UC San Diego

Ocular neovascularization often leads to severe vision loss. The role of bone marrow-derived cells (BMCs) in the development of ocular neovascularization, and its significance, is increasingly being recognized. In this review, we discuss their contribution and the potential mechanisms that mediate the effect of BMCs on the progression of ocular neovascularization. The sequence of events by which BMCs participate in ocular neovascularization can be roughly divided into four phases, i.e., mobilization, migration, adhesion and differentiation. This process is delicately regulated and liable to be affected by multiple factors. Cytokines such as vascular endothelial growth factor, granulocyte colony-stimulating factor and erythropoietin are involved in the mobilization of BMCs. Studies have also demonstrated a key role of cytokines such as stromal cell-derived factor-1, tumor necrosis factor-α, as well as vascular endothelial growth factor, in regulating the migration of BMCs. The adhesion of BMCs is mainly regulated by vascular cell adhesion molecule-1, intercellular adhesion molecule-1 and vascular endothelial cadherin. However, the mechanisms regulating the differentiation of BMCs are largely unknown at present.
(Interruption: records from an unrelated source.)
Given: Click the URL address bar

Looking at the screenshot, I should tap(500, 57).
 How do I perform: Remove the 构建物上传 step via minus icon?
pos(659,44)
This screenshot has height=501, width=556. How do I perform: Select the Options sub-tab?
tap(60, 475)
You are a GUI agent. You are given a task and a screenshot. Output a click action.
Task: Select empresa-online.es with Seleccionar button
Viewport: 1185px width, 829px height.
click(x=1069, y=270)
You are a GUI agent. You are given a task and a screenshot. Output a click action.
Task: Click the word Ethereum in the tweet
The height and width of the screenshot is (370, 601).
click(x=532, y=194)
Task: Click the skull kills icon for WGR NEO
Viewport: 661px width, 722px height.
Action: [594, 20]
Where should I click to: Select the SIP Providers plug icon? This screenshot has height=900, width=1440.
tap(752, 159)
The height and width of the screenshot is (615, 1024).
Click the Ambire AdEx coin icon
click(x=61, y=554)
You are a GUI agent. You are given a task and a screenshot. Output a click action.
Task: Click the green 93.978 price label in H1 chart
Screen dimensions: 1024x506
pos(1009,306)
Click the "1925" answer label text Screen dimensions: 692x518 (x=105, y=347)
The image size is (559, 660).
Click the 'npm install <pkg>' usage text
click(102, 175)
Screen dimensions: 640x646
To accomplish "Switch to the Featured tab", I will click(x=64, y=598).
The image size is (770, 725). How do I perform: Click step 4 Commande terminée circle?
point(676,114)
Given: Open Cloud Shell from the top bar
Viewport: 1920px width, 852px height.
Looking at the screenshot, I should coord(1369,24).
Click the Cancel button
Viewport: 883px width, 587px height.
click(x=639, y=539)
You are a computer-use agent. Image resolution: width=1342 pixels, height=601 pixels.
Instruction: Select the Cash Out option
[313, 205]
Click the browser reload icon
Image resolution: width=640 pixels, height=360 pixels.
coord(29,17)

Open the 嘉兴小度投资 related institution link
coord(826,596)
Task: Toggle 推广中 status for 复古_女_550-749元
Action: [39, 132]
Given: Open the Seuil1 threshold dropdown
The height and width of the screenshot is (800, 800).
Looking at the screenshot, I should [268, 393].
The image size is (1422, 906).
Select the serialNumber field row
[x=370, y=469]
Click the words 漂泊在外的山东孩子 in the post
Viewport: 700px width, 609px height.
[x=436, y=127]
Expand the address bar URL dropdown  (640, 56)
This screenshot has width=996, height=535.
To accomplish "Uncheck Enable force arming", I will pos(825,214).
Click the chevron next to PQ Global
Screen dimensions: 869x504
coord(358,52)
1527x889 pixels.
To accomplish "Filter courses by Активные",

In addition, BMCs secrete cytokines that interact with the microenvironment of ocular neovascularization; their contribution to ocular neovascularization, especially choroidal neovascularization, can be aggravated by several risk factors. An extensive regulatory network is thought to modulate the role of BMCs in the development of ocular neovascularization. A comprehensive understanding of the involved mechanisms will help in the development of novel therapeutic strategies related to BMCs. In this review, we have limited the discussion to the recent progress in this field, especially the research conducted at our laboratory.